▶ **Task objective**: Render the records, from their start through the line with "coordinates (842, 1053).", as a JSON list of strings with one string per line and blank lines omitted.

[Click-target data]

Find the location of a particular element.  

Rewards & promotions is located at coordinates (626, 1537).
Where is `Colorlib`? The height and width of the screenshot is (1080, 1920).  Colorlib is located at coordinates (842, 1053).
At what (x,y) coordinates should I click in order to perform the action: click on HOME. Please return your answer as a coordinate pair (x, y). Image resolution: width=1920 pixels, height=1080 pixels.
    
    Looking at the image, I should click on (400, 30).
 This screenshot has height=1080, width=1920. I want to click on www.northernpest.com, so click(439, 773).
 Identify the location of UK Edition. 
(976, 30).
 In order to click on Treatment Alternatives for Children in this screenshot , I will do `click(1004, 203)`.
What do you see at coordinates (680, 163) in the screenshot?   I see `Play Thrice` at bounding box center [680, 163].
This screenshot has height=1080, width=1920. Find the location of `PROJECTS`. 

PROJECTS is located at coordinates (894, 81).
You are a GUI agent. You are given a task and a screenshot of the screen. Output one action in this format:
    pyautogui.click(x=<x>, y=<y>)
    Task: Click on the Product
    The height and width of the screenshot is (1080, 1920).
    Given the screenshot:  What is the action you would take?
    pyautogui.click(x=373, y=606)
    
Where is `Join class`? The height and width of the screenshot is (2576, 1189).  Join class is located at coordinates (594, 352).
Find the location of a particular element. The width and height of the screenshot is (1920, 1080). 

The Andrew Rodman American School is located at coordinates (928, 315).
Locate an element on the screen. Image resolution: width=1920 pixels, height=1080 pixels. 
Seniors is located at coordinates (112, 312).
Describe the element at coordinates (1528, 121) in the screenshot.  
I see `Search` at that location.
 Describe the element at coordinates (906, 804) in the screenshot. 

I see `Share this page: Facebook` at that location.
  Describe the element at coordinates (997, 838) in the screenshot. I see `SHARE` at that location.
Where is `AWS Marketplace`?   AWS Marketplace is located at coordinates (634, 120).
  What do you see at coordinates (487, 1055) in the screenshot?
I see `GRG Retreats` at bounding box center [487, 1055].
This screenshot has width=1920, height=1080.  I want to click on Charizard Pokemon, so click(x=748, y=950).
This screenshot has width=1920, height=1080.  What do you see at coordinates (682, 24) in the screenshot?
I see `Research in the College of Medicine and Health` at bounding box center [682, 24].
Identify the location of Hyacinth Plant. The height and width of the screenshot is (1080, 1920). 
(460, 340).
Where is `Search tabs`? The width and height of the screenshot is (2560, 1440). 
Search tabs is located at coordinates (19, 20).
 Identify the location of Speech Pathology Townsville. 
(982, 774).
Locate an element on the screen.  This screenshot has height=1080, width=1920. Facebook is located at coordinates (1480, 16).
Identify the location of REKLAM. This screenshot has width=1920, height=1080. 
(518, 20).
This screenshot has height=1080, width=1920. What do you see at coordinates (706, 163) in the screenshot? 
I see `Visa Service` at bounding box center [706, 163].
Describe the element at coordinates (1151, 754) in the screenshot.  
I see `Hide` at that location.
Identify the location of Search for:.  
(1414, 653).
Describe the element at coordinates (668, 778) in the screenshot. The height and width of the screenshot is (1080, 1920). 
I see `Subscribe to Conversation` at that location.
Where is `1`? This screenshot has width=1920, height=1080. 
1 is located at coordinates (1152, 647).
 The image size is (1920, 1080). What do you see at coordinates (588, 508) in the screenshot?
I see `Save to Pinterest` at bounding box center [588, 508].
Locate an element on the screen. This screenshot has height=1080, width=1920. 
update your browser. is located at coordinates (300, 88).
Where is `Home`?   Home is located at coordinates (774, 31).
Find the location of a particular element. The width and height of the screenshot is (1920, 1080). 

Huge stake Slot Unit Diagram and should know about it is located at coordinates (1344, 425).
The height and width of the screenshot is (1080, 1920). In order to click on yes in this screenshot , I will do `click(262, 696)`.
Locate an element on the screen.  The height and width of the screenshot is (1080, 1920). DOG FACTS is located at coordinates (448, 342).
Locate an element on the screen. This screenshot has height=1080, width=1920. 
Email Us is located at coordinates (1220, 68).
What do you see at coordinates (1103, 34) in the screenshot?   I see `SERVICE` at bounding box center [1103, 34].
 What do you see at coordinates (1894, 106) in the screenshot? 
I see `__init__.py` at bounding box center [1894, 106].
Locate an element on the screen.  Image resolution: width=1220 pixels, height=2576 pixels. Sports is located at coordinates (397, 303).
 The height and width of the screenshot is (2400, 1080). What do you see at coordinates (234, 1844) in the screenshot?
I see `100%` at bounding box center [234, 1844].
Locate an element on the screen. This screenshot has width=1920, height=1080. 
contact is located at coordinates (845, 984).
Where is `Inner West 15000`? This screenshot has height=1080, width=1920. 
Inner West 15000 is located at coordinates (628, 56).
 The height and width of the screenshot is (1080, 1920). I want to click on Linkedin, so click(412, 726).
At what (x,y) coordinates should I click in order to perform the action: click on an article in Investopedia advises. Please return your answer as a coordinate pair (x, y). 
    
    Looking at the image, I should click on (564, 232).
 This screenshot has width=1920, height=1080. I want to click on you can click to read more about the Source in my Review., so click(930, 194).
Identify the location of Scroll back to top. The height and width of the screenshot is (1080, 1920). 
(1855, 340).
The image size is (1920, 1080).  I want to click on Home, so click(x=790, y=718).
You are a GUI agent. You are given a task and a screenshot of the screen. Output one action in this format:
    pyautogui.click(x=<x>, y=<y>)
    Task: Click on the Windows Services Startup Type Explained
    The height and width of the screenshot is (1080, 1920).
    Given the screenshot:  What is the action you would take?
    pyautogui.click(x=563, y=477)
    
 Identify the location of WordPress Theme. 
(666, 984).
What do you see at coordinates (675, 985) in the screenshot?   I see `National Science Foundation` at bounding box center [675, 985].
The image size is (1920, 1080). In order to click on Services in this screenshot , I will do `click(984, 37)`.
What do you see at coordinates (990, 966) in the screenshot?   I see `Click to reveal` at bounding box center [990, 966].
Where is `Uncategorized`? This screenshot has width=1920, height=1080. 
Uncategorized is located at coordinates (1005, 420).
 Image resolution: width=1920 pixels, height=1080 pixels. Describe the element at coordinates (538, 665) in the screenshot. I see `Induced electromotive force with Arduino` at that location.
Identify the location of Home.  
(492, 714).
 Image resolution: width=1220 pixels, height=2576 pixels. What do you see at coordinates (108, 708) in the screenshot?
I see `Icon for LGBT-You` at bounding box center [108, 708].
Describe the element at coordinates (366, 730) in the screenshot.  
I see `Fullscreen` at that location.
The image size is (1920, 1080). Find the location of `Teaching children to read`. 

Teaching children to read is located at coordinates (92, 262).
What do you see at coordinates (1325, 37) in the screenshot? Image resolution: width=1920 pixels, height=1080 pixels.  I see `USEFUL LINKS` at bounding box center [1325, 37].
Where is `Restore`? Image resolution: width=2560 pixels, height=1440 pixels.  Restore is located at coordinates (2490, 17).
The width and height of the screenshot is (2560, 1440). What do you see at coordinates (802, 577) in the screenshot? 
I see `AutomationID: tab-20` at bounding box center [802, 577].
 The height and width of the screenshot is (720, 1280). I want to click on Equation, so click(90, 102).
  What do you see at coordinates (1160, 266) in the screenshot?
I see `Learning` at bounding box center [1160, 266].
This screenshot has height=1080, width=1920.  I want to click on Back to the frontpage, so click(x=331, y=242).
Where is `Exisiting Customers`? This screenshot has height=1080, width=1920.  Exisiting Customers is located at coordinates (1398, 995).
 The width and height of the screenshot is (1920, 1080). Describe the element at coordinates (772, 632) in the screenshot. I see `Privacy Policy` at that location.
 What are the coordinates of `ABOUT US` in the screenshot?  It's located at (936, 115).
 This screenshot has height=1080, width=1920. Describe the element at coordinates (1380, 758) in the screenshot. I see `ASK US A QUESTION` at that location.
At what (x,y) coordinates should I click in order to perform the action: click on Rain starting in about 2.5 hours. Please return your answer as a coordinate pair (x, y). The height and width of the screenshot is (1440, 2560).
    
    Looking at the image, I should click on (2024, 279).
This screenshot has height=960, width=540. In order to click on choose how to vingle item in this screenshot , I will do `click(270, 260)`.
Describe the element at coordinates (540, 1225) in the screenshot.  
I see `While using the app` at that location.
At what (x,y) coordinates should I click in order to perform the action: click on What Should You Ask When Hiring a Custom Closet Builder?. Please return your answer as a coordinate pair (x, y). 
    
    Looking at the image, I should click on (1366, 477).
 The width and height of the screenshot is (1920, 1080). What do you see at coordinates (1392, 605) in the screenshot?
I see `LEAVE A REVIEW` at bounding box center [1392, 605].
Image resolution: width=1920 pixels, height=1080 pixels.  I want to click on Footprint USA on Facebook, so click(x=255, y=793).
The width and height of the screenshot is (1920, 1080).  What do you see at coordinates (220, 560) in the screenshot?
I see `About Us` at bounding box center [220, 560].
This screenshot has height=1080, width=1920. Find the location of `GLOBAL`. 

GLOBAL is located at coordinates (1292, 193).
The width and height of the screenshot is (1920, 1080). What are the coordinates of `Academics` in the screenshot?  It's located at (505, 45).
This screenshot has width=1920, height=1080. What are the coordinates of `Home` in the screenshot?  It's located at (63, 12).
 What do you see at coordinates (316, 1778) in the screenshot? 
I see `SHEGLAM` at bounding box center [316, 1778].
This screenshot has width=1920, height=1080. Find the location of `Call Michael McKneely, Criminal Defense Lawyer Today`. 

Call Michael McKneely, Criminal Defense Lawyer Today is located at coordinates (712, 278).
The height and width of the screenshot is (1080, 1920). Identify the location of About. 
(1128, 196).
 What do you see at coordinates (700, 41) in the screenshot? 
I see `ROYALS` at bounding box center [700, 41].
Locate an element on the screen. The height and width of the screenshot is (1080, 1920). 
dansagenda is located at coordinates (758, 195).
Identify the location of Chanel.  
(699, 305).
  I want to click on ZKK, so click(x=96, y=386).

▶ **Answer to the exercise**:
[
  "Find the location of a particular element.  ",
  "Rewards & promotions is located at coordinates (626, 1537).",
  "Where is `Colorlib`? The height and width of the screenshot is (1080, 1920).  Colorlib is located at coordinates (842, 1053)."
]